Robotic exoskeletons are one of those technologies that tend to be associated with warfare or at least the industrial sector, but soft robotics and artificial muscles like these ones created by Swiss researchers make them suitable for more delicate operations as well.
The Reconfigurable Robotics Lab at the Ecole Polytechnique Federale de Lausanne is working on this versatile technology, specifically a tubular muscle made of elastic materials, the motion of which can be tightly controlled. They can stretch and bend when activated by air pumps — currently not small enough to wear, but getting there.
Alone, they look like weird little worms. But by packing these actuators into bundles, the researchers have made simple robots that act as a credible analogue to human muscles.
Sure, you could use them to create super-strong workers or punching machines, but the Swiss aren’t like us. They’re taking a more humanitarian path.

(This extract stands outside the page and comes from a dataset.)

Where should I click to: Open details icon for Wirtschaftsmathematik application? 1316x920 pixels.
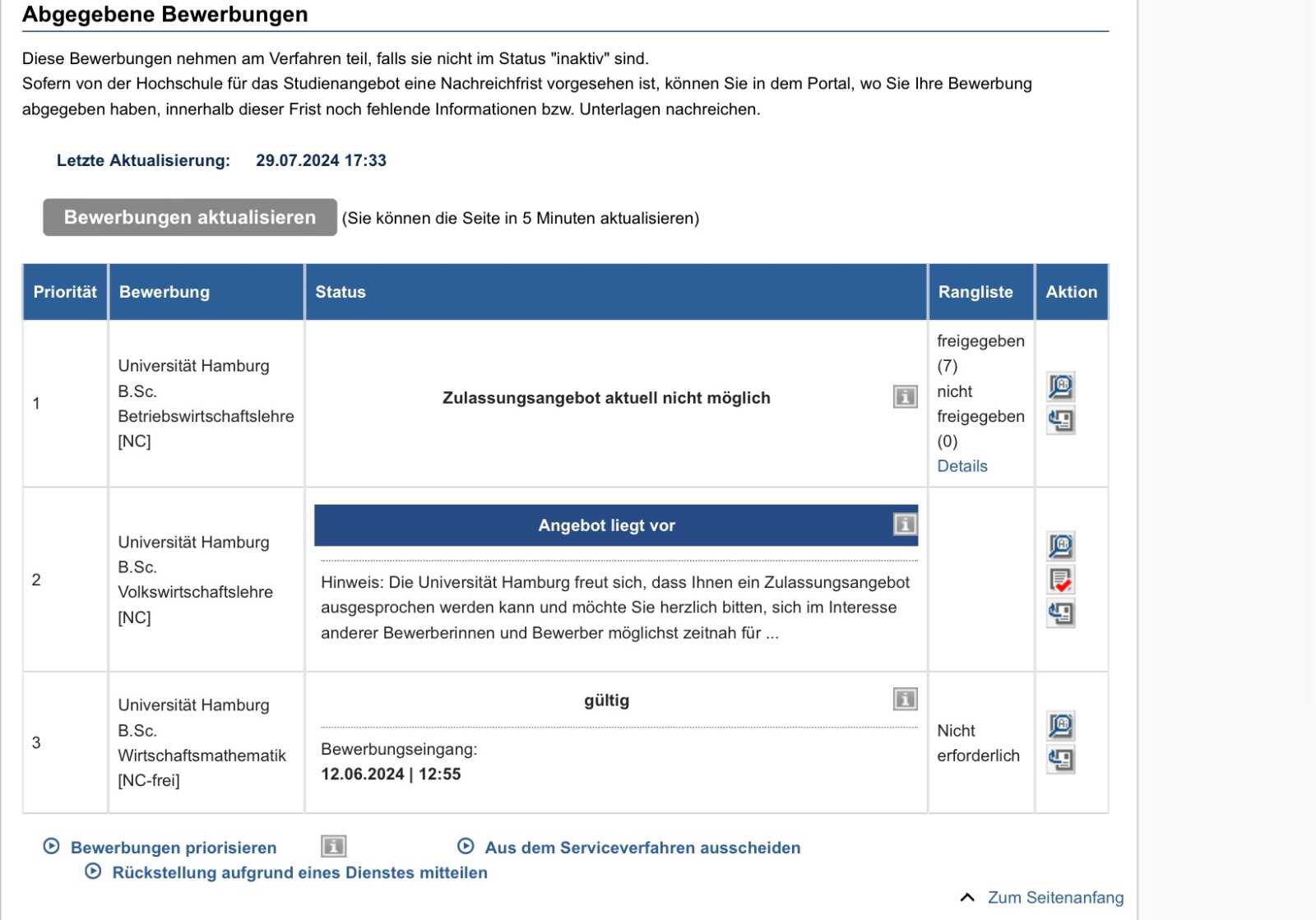pyautogui.click(x=1060, y=725)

“We are working with physical therapists from the University Hospital of Lausanne who are treating stroke victims,” said EPFL’s Matthew Robertson in a university news release. Several of the robotic muscles are arranged on a belt and stretch up the lower back. “The belt is designed to support the patient’s torso and restore some of the person’s motor sensitivity.”
It combines the best of rigid electronics with soft passive assistance like compression garments. They’re powerful enough to help, but not so much that anyone needs to worry about being injured by them. And there are plenty other applications envisioned for the tech.